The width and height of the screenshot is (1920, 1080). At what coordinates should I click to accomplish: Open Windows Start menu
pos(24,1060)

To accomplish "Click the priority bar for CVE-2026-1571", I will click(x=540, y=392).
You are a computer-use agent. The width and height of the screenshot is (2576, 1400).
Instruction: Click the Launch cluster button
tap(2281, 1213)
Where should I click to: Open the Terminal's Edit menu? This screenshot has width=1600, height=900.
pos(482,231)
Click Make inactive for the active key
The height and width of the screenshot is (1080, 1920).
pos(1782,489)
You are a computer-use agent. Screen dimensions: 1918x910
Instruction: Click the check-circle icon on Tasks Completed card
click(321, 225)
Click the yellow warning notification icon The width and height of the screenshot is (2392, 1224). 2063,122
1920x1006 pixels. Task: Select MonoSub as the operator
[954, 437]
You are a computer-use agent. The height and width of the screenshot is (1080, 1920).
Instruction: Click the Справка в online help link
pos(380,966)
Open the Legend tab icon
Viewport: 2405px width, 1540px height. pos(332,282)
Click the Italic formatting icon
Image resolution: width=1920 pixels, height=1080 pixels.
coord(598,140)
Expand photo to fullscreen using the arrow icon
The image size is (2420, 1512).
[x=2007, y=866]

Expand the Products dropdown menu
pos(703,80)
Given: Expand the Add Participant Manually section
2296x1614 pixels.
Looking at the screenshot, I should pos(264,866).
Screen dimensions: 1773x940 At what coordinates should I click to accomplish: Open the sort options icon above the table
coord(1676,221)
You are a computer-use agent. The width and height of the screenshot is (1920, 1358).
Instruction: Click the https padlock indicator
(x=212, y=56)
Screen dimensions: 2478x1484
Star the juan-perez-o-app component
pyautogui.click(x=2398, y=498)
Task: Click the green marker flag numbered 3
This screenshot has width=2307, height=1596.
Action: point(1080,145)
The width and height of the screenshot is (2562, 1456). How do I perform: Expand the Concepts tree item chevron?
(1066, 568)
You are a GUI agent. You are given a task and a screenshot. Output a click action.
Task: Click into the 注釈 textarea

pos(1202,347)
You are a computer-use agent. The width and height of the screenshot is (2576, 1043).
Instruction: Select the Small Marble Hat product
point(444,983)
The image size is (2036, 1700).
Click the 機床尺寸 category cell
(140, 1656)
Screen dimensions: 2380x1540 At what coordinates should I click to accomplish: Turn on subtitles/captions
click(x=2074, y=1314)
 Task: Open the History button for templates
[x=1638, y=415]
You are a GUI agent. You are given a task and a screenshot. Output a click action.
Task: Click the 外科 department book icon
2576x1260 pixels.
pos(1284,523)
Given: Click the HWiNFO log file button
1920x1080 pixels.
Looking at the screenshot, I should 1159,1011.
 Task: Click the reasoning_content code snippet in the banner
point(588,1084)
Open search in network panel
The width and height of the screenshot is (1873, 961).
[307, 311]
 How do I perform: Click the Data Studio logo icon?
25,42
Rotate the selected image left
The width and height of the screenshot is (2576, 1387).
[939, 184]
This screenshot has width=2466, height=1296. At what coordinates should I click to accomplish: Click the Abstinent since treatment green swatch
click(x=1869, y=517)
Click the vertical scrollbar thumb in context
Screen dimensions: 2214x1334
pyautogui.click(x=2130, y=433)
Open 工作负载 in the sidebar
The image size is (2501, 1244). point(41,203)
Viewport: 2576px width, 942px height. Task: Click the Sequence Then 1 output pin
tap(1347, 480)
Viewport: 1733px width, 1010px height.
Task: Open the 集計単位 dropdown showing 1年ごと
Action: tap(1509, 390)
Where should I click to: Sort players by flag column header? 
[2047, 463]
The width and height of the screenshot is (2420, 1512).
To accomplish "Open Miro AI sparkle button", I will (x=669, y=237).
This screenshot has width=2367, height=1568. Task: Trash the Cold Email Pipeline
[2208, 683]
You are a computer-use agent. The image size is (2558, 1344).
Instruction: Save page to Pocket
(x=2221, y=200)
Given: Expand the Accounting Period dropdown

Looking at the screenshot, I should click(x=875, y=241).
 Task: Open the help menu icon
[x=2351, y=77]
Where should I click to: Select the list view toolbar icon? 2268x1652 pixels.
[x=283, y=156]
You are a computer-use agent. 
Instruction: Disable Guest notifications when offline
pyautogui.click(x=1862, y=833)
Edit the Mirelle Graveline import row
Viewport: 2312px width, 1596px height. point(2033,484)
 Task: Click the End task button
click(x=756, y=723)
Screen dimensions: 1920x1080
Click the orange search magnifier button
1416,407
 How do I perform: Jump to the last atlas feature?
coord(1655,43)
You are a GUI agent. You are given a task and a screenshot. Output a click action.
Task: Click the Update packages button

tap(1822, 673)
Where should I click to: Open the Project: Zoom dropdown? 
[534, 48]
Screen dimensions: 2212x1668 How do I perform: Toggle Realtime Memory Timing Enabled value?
· · ·
Exercise brief >> Each line in the listing above from the one containing "Instruction: Click the Launch cluster button" through the one containing "is (2576, 1043)." should be repeated exactly, and no other line.

Reply >>
Instruction: Click the Launch cluster button
tap(2281, 1213)
Where should I click to: Open the Terminal's Edit menu? This screenshot has width=1600, height=900.
pos(482,231)
Click Make inactive for the active key
The height and width of the screenshot is (1080, 1920).
pos(1782,489)
You are a computer-use agent. Screen dimensions: 1918x910
Instruction: Click the check-circle icon on Tasks Completed card
click(321, 225)
Click the yellow warning notification icon The width and height of the screenshot is (2392, 1224). 2063,122
1920x1006 pixels. Task: Select MonoSub as the operator
[954, 437]
You are a computer-use agent. The height and width of the screenshot is (1080, 1920).
Instruction: Click the Справка в online help link
pos(380,966)
Open the Legend tab icon
Viewport: 2405px width, 1540px height. pos(332,282)
Click the Italic formatting icon
Image resolution: width=1920 pixels, height=1080 pixels.
coord(598,140)
Expand photo to fullscreen using the arrow icon
The image size is (2420, 1512).
[x=2007, y=866]

Expand the Products dropdown menu
pos(703,80)
Given: Expand the Add Participant Manually section
2296x1614 pixels.
Looking at the screenshot, I should pos(264,866).
Screen dimensions: 1773x940 At what coordinates should I click to accomplish: Open the sort options icon above the table
coord(1676,221)
You are a computer-use agent. The width and height of the screenshot is (1920, 1358).
Instruction: Click the https padlock indicator
(x=212, y=56)
Screen dimensions: 2478x1484
Star the juan-perez-o-app component
pyautogui.click(x=2398, y=498)
Task: Click the green marker flag numbered 3
This screenshot has width=2307, height=1596.
Action: point(1080,145)
The width and height of the screenshot is (2562, 1456). How do I perform: Expand the Concepts tree item chevron?
(1066, 568)
You are a GUI agent. You are given a task and a screenshot. Output a click action.
Task: Click into the 注釈 textarea

pos(1202,347)
You are a computer-use agent. The width and height of the screenshot is (2576, 1043).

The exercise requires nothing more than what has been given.